Just in case you aren’t doing the study….here is what is recorded in Nehemiah:

“As soon as I heard these words I sat down and wept and mourned for days and I continued fasting and praying before the God of heaven.”

Then the study guide asks if this is my response when I hear news of persecution of Christians around the world. 

And I have to hang my head and say, no. 

I am sorrowed and sad. 

I am righteously angry. 

I am thankful for the safety I have practicing my faith and fearful for the ways it is seeming to become narrower for me to feel free to believe and live as a follower of Christ. 

But stopping activity and weeping and mourning for days, and fasting and praying….I simply don’t have time for that. 

And that is where conviction strikes deep. 
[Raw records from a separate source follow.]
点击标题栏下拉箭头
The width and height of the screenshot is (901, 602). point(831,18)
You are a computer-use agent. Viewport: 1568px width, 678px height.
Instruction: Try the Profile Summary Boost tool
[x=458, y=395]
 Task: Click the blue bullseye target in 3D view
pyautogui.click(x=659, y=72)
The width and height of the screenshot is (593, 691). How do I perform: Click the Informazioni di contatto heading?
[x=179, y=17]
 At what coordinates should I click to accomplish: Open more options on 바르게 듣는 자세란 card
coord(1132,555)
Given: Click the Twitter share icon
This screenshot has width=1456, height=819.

Because when one of my own is injured or hurting or betrayed, I do stop. I can’t think of anything else. I weep and I don’t feel like eating and I pray. 

There is so much hurting and wrong being done in this world that it overwhelms to the point that our consciences become seared. We feel bad for those who have been wronged or where we see the enemy wreaking havoc, but our attention span can only go so far and after a while we take down the blue and yellow wreath on our Facebook profile picture or take the hearts down from our windows that showed support for first responders and we have to move on. 

Perhaps the key here is that our first response to the suffering and injustice being done to others is just emotional and fueled by our own sense of right and wrong.We do an outward public show of grief for an injustice, but that is as far as it goes. 

 Nehemiah reveals as the chapter unfolds that he is aware of the condition of Israel being a direct result for their betrayal and disobedience to God. His prayer that follows shows a repentant heart and a complete agreement that he and his family were part of the problem that brought about the whole mess they are in. His grief is something beyond just his emotional response, but his emotions are involved. 

It is ownership of being part of the sin condition of the world. 

And it is when I realize that I and my family line have contributed to the sin conditions of this world through omission and commission, that I would find myself broken and mourning and fasting and praying for God to intervene through forgiveness and grace and mercy. It is when I realize that the attacks of the enemy are directly against God and His plan through the events I read about in the news, that the depth of pain moves beyond how it affects just me. 

Imagine if, when we prayed for God to move in situations that are troubling us greatly, we first bent down broken and in tears confessing our own sins before we asked of this help. 

Much to ponder. 

Much to pray for. 

May God work in each of the hearts of His people to truly count the cost of sin against Him that has been done, even in His name, and lead us to repentance as we weep and mourn for others today.

I think for me, the best starting place is a prayer of confession that I am not moved to tears and fasting and prayer when I hear of the sorrows and pain of others. This can be followed by a decision to allow God full access to my heart and mind so that my response to the events of the day are seen from His perspective and a decision to forego my own comfort and safe places so that I can have a heart that wants to fast and pray and mourn for the things that are wrong in this world.

It is a place to start and I know God will meet me as I take that first step.